Cellectis, based in Paris and New York, announced that the U.S. Food and Drug Administration (FDA) had placed a clinical hold on its MELANI-01 trial.
Cellectis, based in Paris and New York, announced that the U.S. Food and Drug Administration (FDA) has placed a clinical hold on its MELANI-01 trial. MELANI-01 is a Phase I open-label first-in-human dose escalation study of UCARTCS1A for relapsed or refractory multiple myeloma (MM).
UCARETCS1A is an allogeneic, off-the-shelf, gene-edited T-cell therapy designed to treat CS1/SLAMF7-expressing hematologic cancers. CS1 (SLAMF7) is highly expressed on multiple myeloma cancer cells.
The hold was apparently based on a safety issue in one patient enrolled at the study at dose level two (DL2). The patient had r/r multiple myeloma. The patient had been treated previously with several lines of therapy, including autologous CAR T-cells, without success. During this trial, the patient had a fatal treatment-emergent cardiac arrest. The company is continuing to evaluate the clinical data and other details related to the causes of the death.
Prior to the clinical hold, Cellectis had planned to expand enrollment at DL1, which the company believes may be the appropriate dose in the expansion cohort and potentially be the recommended dose for a Phase II trial.

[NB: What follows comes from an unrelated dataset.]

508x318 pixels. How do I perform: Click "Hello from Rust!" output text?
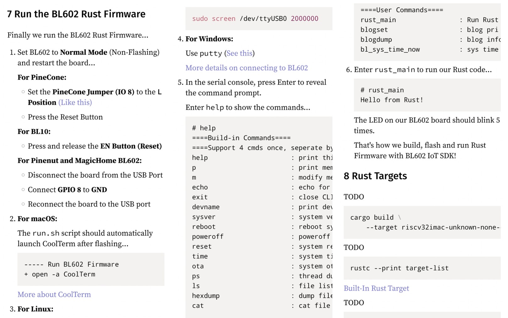(x=391, y=100)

“We share the FDA’s commitment to patient safety and are working collaboratively with the agency and the investigators to resolve this clinical hold,” said Carrie Brownstein, chief medical officer of Cellectis. “The safety of patients enrolled in our clinical trials is our utmost priority and we at Cellectis remain committed to safely resuming the clinical development of UCART product candidate targeting CS1 for patients with multiple myeloma and unmet medical need.”
Cellectis is continuing patient enrollment in two other ongoing Phase I dose escalation trials. AMELI-01 is studying UCART123 in relapsed and refractory acute myeloid leukemia and BALLI-01 is investigating UCART22 in relapsed and refractory B-cell acute lymphoblastic leukemia.

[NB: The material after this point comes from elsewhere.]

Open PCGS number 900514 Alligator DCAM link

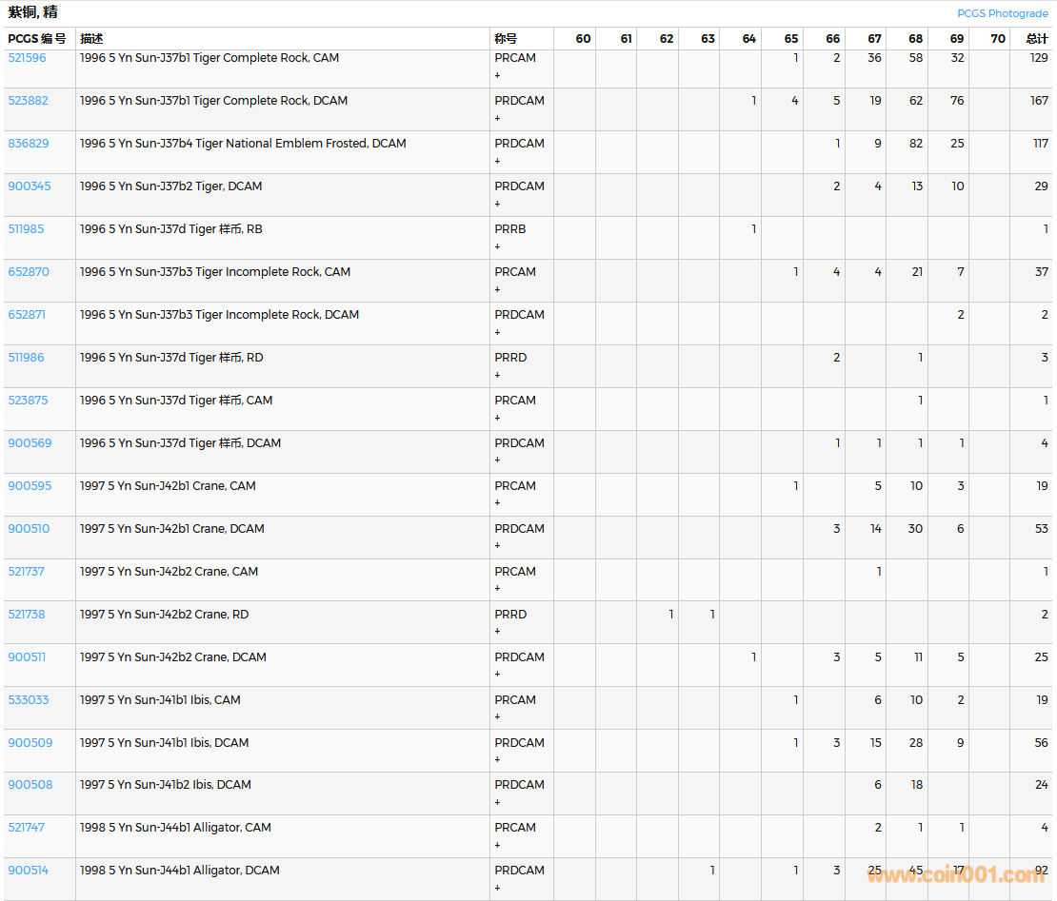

It was also announced today that Andre Choulika, chairman and chief executive officer of Cellectis, is retiring from the board of directors of Calyxt, effective immediately. He indicated he plans to focus all his energy on Cellectis’ development activities.
“Back in March 2010, Cellectis started Cellectis Plant Sciences, now Calyxt,” said Choulika. “I’m very proud of this amazing journey, which was brought to fruition by using our leading-edge TALEN technology to bring healthier, more sustainable products to market. Tens of thousands of acres have been planted with Calyxt seeds across multiple states, and this is just the beginning. Calyxt is at a pivotal stage in its growth, and at a point of maturity that requires deep commitment to reach the next development steps.”
He went on to say, “At the same time, Cellectis is at a critical turning point with very promising programs in development. We have ongoing clinical trials and more product candidates in preclinical development. It is for this reason that I have decided to focus 100% of my energy on Cellectis moving forward. My focus cannot be divided. I am confident that with Yves Ribeill’s guidance, in close collaboration with Jim Blome, Calyxt’s CEO, the company will continue to provide plant-based solutions to the world.”
Cellectis’ TALEN is a gene editing technology. Along with PulseAgile, its electroporation system, the company is working to develop off-the-shelf and ready-to-use gene-edited CAR-T products for cancer. To date, CAR-T therapies are uniquely engineered for individual patients, which is time-consuming and expensive. There are currently two CAR-T products approved, Novartis’ Kymriah (tisagenlecleucel) and Gilead Sciences’ Yescarta (axicabtagene ciloleucel).